The book however stops short of discussing how all this will play out; indeed the author suggested in summer of 2008 that the worst was already over. The book also offers little in the way of solid advice besides to be a better student of finance and to watch for bubbles.

Nevertheless, Financial Shock is a valuable post-mortem of how the sub-prime mortgage crisis evolved and came down, focusing on this aspect. The composition of all these data in a handy format is a valuable inclusion in one's financial library.



3 out of 5 stars Cogent Explanation   November 20, 2008
t.g. randini (Highlands, VA)
This was a cogent explanation of the various factors that went into the ongoing subprime debacle. It struck a midpoint between a facile explication of the causes and more rigorous analytics for the quant-jocks.
I would have prefered more detail... but then again, I'm a bit of a quant jock.



5 out of 5 stars Excellent overview of how we got where we are   November 20, 2008
Rob Winger (NowHere)
Written so even someone as financially ignorant as myself gets a perspective on what happened in the global market. Talks about the incentives that led to the subprime crisis, the unregulated markets that allowed the derivatives trading that amplified the problem. Very timely and intriguing read.


4 out of 5 stars Get this book to understand out current financial problems !!   November 20, 2008
C. Cook (East Coast U.S.A. Ct..)
This book is quite the eye opener !

It almost holds your hand--as it takes you step by step thru the maze of our current financial problems.

Perfectly laying out for the readers easy understanding--it shows you the whys..the hows...and some of the whos --that enabeled and/or caused the meltdown in stocks..bonds..sub prime loans and others types of loans and gaurantees as well.

I chose this book because I want to better understand what is really happening to our country right now and more importantly WHY !!!!!!!! This book has explained it to me clearly --in languge that I can understand --and most likely a high schooler...maybe even a smart Jr. High Schooler can understand. For this reason --I give this book a high mark.

If your looking to get a deeper understanding of whats going on in todays financial world...get this book !! You will not be disappointed !! .....and you will understand everything once you've read it through !!



4 out of 5 stars Excellent, very readable primer to mortage backed securities and the mess they created; not enough for those previously educated   November 20, 2008
David Pearlman (Arlington, MA United States)
This is a well written, very clear description of the house of cards that goes by the name of mortgage backed securities. As pretty much everyone now knows, it is the collapse of this market that precipitated the current stock market collapse. In this book, the author leads you by the hand and describes how the entire mess was created, specifically how the credit-worthiness of the borrower became disconnected from the market valuation of securities derived from that borrowing.

To anyone who has watched recent financial events unfold and asked "how did this happen?" this book is VERY highly recommended.

That said, I am more reserved with my praise if you are the type of person already familiar with things like derivatives and "liar loans," and who regularly reads, e.g. The Wall Street Journal. I am in that category, and while I still found this book interesting, I found myself more often saying "yes, obviously" than "wow, I didn't know that until now."

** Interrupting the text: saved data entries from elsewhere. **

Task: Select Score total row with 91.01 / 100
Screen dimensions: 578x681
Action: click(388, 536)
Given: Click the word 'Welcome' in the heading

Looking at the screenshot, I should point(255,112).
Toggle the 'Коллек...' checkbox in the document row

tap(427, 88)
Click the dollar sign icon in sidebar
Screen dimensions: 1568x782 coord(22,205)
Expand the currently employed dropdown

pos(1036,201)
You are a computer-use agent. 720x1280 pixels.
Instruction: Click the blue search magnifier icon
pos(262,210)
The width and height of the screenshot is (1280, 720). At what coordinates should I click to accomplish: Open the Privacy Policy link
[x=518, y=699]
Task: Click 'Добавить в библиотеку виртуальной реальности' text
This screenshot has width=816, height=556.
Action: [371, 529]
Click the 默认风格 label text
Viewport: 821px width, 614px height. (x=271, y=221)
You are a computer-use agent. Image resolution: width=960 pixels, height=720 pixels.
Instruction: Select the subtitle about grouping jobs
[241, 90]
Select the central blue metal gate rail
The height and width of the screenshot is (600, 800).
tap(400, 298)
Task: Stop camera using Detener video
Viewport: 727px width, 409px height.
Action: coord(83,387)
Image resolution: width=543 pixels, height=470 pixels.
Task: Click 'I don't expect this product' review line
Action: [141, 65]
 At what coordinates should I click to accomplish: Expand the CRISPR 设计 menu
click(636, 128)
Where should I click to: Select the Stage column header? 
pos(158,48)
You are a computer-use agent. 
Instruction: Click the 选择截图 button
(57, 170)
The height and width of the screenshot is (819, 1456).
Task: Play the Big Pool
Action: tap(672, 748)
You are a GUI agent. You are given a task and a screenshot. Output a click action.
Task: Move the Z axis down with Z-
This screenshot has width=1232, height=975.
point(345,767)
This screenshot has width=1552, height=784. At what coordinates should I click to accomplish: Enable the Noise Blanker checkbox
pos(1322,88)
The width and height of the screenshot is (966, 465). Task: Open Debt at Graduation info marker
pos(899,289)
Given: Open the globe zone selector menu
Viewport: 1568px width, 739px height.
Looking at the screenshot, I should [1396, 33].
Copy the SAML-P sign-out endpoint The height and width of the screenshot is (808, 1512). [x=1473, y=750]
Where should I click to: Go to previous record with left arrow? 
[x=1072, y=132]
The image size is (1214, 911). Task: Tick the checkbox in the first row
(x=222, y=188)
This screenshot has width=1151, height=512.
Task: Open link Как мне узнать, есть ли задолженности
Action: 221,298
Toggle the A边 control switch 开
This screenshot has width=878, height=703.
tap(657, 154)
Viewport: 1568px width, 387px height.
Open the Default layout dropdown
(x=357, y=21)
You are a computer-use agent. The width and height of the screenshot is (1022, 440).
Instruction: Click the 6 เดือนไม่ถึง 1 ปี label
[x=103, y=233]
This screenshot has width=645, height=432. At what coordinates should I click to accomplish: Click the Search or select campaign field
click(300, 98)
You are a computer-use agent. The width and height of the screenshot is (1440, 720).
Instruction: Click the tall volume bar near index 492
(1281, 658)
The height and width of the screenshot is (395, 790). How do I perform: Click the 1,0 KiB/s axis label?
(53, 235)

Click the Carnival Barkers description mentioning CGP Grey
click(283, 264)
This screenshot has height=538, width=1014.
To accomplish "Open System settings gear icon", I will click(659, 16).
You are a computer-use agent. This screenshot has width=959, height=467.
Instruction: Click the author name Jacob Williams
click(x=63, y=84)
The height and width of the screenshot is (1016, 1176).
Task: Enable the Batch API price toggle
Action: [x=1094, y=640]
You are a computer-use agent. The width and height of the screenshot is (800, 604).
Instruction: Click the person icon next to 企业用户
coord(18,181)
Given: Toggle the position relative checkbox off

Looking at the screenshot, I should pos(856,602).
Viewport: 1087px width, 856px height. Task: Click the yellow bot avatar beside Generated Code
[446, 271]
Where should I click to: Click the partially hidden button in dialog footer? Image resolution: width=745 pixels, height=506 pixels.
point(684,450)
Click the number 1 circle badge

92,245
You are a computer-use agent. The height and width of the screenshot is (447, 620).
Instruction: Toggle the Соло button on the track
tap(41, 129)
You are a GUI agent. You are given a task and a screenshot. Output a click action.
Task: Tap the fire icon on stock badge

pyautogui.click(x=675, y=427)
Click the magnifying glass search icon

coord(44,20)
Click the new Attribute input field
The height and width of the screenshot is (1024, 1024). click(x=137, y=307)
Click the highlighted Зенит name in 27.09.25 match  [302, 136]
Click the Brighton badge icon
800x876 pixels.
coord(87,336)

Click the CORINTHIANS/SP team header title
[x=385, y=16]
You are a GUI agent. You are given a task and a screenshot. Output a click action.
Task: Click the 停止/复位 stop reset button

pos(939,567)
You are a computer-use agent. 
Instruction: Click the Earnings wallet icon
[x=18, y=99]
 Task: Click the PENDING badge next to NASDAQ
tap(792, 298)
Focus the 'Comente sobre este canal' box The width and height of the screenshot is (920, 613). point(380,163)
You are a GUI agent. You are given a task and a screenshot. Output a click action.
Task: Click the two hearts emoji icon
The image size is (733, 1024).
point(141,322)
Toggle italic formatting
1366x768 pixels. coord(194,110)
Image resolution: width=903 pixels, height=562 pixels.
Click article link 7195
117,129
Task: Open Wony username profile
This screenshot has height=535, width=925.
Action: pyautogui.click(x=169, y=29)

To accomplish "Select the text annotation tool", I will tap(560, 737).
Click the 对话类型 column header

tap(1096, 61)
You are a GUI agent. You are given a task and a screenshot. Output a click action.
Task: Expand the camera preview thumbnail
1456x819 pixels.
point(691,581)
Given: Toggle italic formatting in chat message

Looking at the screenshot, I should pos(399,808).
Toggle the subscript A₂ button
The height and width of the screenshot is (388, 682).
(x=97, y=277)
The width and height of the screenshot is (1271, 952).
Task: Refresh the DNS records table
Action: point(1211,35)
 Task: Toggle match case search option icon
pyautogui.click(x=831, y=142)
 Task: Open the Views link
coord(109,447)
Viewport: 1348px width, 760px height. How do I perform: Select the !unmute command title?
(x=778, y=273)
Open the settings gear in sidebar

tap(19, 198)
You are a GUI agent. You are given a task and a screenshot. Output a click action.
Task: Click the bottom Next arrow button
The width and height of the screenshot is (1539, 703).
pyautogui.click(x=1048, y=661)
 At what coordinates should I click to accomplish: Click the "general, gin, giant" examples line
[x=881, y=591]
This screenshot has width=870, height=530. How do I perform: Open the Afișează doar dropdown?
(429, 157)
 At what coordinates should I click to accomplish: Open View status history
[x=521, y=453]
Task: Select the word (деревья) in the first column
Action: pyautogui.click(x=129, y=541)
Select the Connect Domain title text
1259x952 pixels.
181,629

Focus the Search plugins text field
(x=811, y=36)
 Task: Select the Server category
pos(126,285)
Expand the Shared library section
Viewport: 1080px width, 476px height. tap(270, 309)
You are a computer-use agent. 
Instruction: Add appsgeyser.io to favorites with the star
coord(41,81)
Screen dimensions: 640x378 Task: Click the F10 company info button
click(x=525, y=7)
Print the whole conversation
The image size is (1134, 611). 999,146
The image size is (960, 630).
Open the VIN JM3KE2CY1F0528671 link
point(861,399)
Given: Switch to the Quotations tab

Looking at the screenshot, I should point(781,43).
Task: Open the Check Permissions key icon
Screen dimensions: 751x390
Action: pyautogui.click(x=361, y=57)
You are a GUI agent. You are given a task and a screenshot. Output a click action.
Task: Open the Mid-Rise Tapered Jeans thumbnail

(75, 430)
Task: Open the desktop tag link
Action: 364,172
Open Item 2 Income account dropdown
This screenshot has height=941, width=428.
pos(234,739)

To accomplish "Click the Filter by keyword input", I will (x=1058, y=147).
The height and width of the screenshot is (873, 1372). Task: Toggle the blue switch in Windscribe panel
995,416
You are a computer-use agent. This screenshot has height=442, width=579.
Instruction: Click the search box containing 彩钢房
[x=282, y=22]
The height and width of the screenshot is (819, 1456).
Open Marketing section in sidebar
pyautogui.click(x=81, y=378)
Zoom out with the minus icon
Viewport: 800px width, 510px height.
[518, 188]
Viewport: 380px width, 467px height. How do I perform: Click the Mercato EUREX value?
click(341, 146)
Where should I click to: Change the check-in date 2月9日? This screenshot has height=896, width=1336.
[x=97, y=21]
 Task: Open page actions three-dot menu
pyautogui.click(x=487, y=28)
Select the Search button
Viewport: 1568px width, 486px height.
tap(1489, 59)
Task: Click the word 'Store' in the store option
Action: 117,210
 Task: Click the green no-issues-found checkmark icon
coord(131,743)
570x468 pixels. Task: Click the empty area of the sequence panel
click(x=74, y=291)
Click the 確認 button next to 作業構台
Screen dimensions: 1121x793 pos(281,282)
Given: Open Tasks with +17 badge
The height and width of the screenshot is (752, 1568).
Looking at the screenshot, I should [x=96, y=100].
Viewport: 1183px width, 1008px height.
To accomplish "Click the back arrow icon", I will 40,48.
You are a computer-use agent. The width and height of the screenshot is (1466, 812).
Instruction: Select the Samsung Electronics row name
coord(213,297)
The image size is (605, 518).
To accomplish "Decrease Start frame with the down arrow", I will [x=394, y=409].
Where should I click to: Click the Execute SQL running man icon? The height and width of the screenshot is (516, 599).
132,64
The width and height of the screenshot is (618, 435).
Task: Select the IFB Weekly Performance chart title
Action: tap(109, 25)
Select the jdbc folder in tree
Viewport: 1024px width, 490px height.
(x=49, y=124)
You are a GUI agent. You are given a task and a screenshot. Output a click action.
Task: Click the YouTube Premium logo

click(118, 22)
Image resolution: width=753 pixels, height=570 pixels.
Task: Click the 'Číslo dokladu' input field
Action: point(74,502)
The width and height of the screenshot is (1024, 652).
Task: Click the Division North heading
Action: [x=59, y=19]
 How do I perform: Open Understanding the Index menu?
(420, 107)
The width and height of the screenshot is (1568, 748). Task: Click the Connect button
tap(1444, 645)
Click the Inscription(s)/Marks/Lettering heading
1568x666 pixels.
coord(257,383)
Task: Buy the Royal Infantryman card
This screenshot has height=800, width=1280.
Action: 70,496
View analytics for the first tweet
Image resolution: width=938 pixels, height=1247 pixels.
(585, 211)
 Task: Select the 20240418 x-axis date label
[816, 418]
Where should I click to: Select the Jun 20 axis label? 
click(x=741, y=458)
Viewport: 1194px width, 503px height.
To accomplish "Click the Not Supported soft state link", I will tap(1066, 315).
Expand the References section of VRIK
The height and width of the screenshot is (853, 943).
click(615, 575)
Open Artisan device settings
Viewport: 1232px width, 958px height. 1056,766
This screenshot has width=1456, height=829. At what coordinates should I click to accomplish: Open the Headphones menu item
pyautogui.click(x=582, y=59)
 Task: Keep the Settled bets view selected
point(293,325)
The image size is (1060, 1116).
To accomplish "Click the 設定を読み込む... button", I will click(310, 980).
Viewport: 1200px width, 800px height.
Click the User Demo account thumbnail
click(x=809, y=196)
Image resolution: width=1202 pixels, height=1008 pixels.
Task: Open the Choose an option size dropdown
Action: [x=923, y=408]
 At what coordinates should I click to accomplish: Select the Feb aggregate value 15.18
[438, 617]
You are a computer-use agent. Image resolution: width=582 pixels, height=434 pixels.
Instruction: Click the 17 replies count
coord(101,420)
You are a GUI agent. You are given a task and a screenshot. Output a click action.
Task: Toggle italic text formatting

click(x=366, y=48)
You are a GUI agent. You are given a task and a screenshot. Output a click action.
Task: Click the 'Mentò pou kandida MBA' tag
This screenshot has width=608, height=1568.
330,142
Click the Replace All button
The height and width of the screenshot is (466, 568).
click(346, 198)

One other shortcoming of this book is that it really doesn't offer much meat to gnaw on with respect to 'how do we get ourselves out of the current mess?' That's not surprising, really as this book was written before the current melt down (although the timing of the release could not have been better) and because the answer to that question is one to which a consensus answer has not appeared even among the world's brightest and more learned minds.

Nonetheless, I would VERY strongly recommend this book to financial neophytes and those who simply weren't paying that much attention to the mortgage mess as it was unfolding.